It was enough, and Loki turned away and back to his battalion.


The night seemed to stretch on longer than others in recent memory. The Einherjar were appearing and disappearing all around them. It was a new tactic that the Vanirian forces had not yet seen. It made defending oneself difficult to say the least and by dawn, Ilmr had taken many more such blows as her side had received.

By the time they arrived back at the palace, she had healed, only surface marks marred her skin. Loki, if he suffered similar wounds, showed no signs of it.

Hillevi, as was her wont, was sitting curled up with Fenrir as she awaited Ilmr and Loki's arrival with Vidar. Their hounds alternated their stations, the one watching over Hillevi at night while the other went to battle with Ilmr and Loki.

At their entrance, Hillevi's small, serene smile fell. She was used to seeing the black blood of the Einherjar. She did not often see so much of the red blood of her parents.

"What has happened?" She placed herself in front of Ilmr, face shuttered and stubborn. It would not do to show her each and every similar injury; she had sustained several and all were beginning to heal. The only true sign now was a deep ache and bloodstains on her clothing.

Bringing her hand near to -but not touching- Hillevi's face, Ilmr waited until Hillevi's expression relaxed to speak. "Battle, dear."

Ilmr stopped then, as Loki took to unbuckling her breastplate and removing it. She removed her chain mail before he could, finally shifting her shirt to expose her side and the first of many injuries that night. The skin was red and puckered, but the wound had closed.

"You see? I am well. By evening, there will be no indication that I was injured at all."

Hillevi was not satisfied, it seemed, and turned to Loki. "What has changed?"

"Much. Just as I am able to teleport, so, apparently, are the Einherjar. If it's a trait they've always possessed, this is the first time they've made use of it."

"Which means either it's new, or we're gaining some kind of upper hand." Ilmr moved to feed Vidar and Fenrir.

"I wish to go with you tonight." Hillevi had been paying much attention when she was younger. She used a tone similar to the one Ilmr did when she would brook no argument from Loki.

Loki noticed, and smiled, placing his hands on Hillevi's shoulders. "Not yet. Soon, but not yet. You are nearly ready."

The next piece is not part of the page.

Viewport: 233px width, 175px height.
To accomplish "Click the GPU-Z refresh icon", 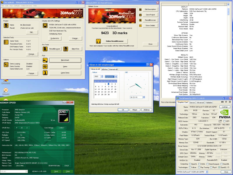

"And you will both be nearly dead before I have your permission! Have you not been training me for this since you arrived in Vanaheim? I have spent almost every waking moment since I was a mere five years of age training. When will I be ready? What indication do you wait for?"

Ilmr let them speak, unfastening Loki's heavy armor as she listened.

"Hillevi, you-"

"-Would you wait until Mother is more grievously injured?"

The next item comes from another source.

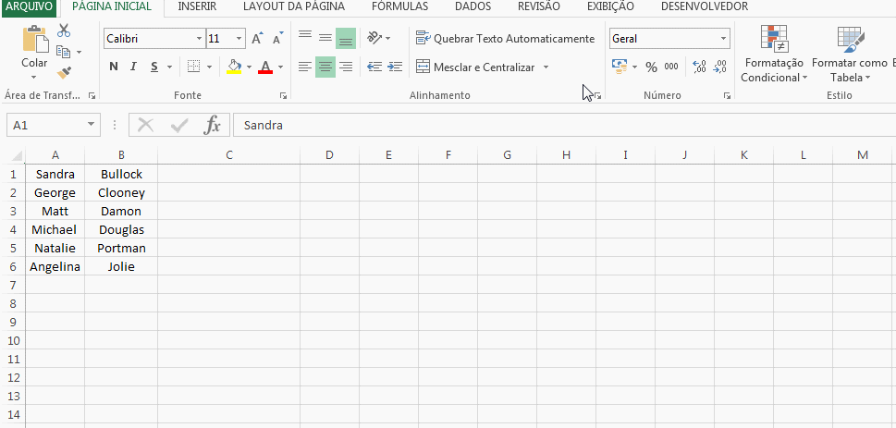Screen dimensions: 896x428
Task: Select the Format Painter brush icon
Action: (64, 72)
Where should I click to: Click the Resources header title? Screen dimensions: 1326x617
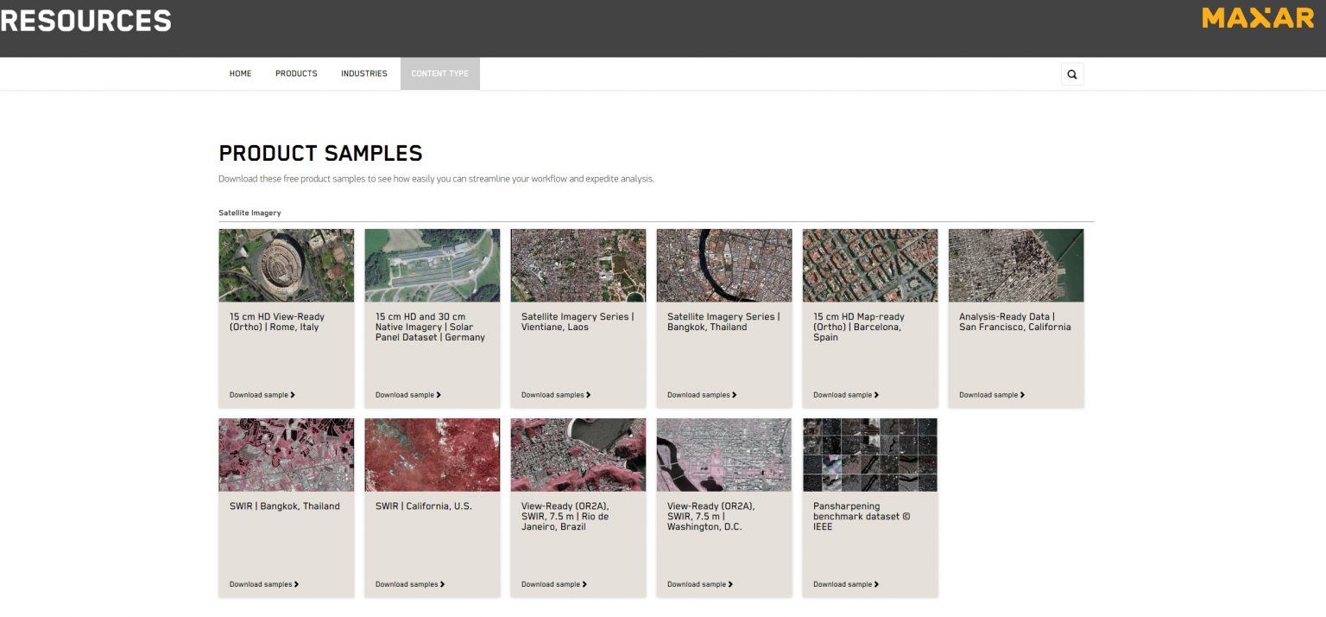tap(85, 21)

The words were spat, angry and frustrated. And it was the first time Hillevi had ever called either of them such a name, though Ilmr knew she and Loki had thought of Hillevi as their daughter for many years now, and in turn they knew Hillevi considered them her mother and father.

There was silence then, Loki's expression at war between fondness and regret.

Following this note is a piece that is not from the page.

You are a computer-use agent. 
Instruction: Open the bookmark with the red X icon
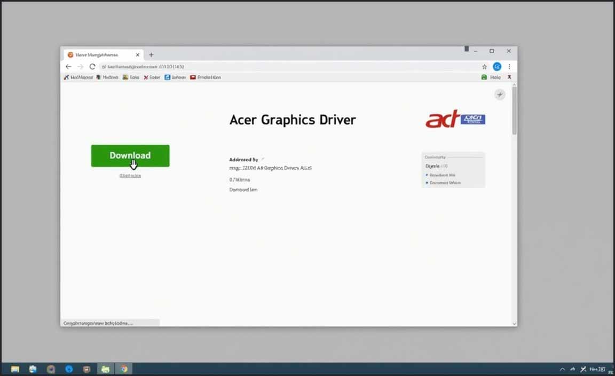point(152,77)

Ilmr did not hesitate then to draw Hillevi to her, though she had not yet washed the war from her skin.

"My dear girl." She gave her a squeeze. "You must not fret." She met Loki's eyes as she continued. "I will not be so injured, I have wards against such a thing and I imagine if I have gone to war almost every night in your memory and returned without fatal injury, then I will continue to do so."

Hillevi nodded. Loki's eyes held regret and his jaw was tight, but his smile was affectionate.

Before Loki could speak, Ilmr cut him off. "I will return shortly." She turned to their bathing room, not wanting to hear any argument from Loki that had to do with the look in his eyes.


...


He had taught her well. Too well, perhaps. She hit him right where he was most vulnerable though this time she did not know she'd done it. Hillevi was every bit the rapier-witted child he had been. At times, he forgot they did not share blood she seemed so alike in her manner.

Ilmr did not give him the opportunity to prolong the conversation. Once she had shut herself in the bathing room, Loki silenced the air around he and Hillevi.

Who narrowed her eyes. He did not keep things from Ilmr.

"Hillevi, there are some things you must know about the shared past between Ilmr and myself that we have not yet told you, for no other reason than we did not need to, and you were too young." He held up a hand to silence her indignant retort. "But you have made a point I cannot ignore."

Hillevi seated herself at their table, beginning to pile her plate with fruit and cheese and several cuts of meat. "That I should be going with you tonight?"

Loki raised an eyebrow, seating himself but not yet eating. "That Ilmr may be more grievously injured."

"So might you be."

"I am Aesir, it is much harder to so injure me, and I have my sorcery." He sighed, rubbing absently at one eyebrow for several moments before continuing. "I am inclined to train you for the next fortnight rather intensively." He shot a pointed look Hillevi's way. "Without Ilmr's knowledge."

"Why?" She watched him carefully, her dark eyes penetrating. Her eyes were something Loki greatly appreciated about her. They swallowed light, endless maws that seemed to unsettle all but he an Ilmr.

"Because she has been injured before. So grievously that she died."

The flicker of Hillevi's eyelids was the only indication that she was startled. "You retrieved her from Helheim."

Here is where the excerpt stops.